Die Geschichte spielt in Breslau, Anfang des 20. Jahrhunderts, kurz vor dem Ersten Weltkrieg. Es ist die Zeit Freuds, die Zeit der Séancen, des Spiritismus, des medizinischen Fortschritts – aber auch der Hysterie-Diagnosen, vor allem bei jungen Frauen. Genau hier setzt der Roman an: Die fünfzehnjährige Erna Eltzner bricht plötzlich am Mittagstisch zusammen, sieht Geister und hört Stimmen. Schnell ist sie nicht mehr Tochter oder Schwester, sondern ein Fall – ein Fall für Ärzte, Okkultisten, spiritistische Zirkel, Nachbarn und neugierige Beobachter. Jeder möchte in ihr etwas sehen, etwas beweisen, etwas deuten. Nur sie selbst bleibt merkwürdig ungehört.

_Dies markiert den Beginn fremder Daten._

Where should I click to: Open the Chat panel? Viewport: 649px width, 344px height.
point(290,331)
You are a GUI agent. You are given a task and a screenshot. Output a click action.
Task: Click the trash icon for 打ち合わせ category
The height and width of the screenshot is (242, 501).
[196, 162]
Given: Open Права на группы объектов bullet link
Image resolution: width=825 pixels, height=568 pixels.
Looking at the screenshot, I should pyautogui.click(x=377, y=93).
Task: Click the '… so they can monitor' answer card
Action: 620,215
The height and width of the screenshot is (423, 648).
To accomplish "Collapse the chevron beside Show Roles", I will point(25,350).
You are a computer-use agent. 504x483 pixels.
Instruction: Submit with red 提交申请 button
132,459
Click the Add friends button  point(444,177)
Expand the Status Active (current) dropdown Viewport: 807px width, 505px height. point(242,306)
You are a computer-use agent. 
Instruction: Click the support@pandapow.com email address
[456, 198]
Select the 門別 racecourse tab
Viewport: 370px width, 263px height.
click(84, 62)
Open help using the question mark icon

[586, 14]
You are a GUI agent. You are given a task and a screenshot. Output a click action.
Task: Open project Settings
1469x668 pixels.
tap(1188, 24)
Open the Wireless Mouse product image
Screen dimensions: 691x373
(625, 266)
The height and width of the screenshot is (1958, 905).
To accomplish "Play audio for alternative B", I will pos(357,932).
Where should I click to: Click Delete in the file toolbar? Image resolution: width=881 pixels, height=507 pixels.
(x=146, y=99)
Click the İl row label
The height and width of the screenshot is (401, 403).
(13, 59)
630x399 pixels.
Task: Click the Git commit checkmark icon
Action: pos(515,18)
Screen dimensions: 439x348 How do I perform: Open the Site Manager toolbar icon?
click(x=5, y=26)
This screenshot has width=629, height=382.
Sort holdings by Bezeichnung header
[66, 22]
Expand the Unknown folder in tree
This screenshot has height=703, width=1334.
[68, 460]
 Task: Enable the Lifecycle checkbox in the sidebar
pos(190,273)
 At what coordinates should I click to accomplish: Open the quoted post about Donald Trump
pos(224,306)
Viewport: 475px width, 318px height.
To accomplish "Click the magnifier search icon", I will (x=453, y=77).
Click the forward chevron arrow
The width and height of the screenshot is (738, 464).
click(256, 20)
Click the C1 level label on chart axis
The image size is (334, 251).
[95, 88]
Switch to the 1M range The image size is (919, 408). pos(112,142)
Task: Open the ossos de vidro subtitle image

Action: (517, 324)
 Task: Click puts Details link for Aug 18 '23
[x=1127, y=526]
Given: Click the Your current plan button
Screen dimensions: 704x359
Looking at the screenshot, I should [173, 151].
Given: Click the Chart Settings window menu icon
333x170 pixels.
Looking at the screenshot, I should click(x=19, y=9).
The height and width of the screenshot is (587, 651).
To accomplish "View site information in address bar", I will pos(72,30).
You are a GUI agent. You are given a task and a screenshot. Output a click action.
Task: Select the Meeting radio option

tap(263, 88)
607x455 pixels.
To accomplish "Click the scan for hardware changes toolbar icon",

Was mich bei Tokarczuk immer wieder erstaunt – auch hier –, ist ihre Fähigkeit, mich für Themen zu interessieren, die mich eigentlich nicht interessieren. Séancen, Okkultismus, Übersinnliches: Das wäre normalerweise nicht meine Welt. Aber Tokarczuk schreibt so klug, so vielschichtig und zugleich so literarisch klar, dass ich ganz darin eintauche.
Und obwohl es kein lauter feministischer Roman ist, durchzieht ihn doch ein starkes, ruhiges Nachdenken über Weiblichkeit. Erna wird zur Projektionsfläche, zur Trägerin von Deutungen – und gerade darin liegt eine leise Kritik. Der Roman zeigt, wie Frauen – besonders junge Frauen – in einer männlich dominierten Welt gelesen, diagnostiziert, analysiert und vereinnahmt werden. Es ist kein Aufschrei, sondern ein feines, kluges Aufzeigen. Tokarczuk schreibt keinen ideologischen Roman, aber ein tief humanistisches, still feministisches Buch.
Und dann ist da noch das Literarische selbst: Wie sie das Unscheinbare bedeutungsvoll werden lässt. Wie sie Figuren zeichnet, die nachklingen. Wie sie einen scheinbar belanglosen Moment mit Spannung auflädt. Ich habe schon mehrere Bücher von Tokarczuk gelesen, und jedes Mal gelingt es ihr, aus einem Stoff, der mich eigentlich gar nicht reizt, große Literatur zu machen.
Olga Tokarczuk hat zu Recht den Nobelpreis gewonnen – E.E. ist ein weiteres Beispiel dafür, warum.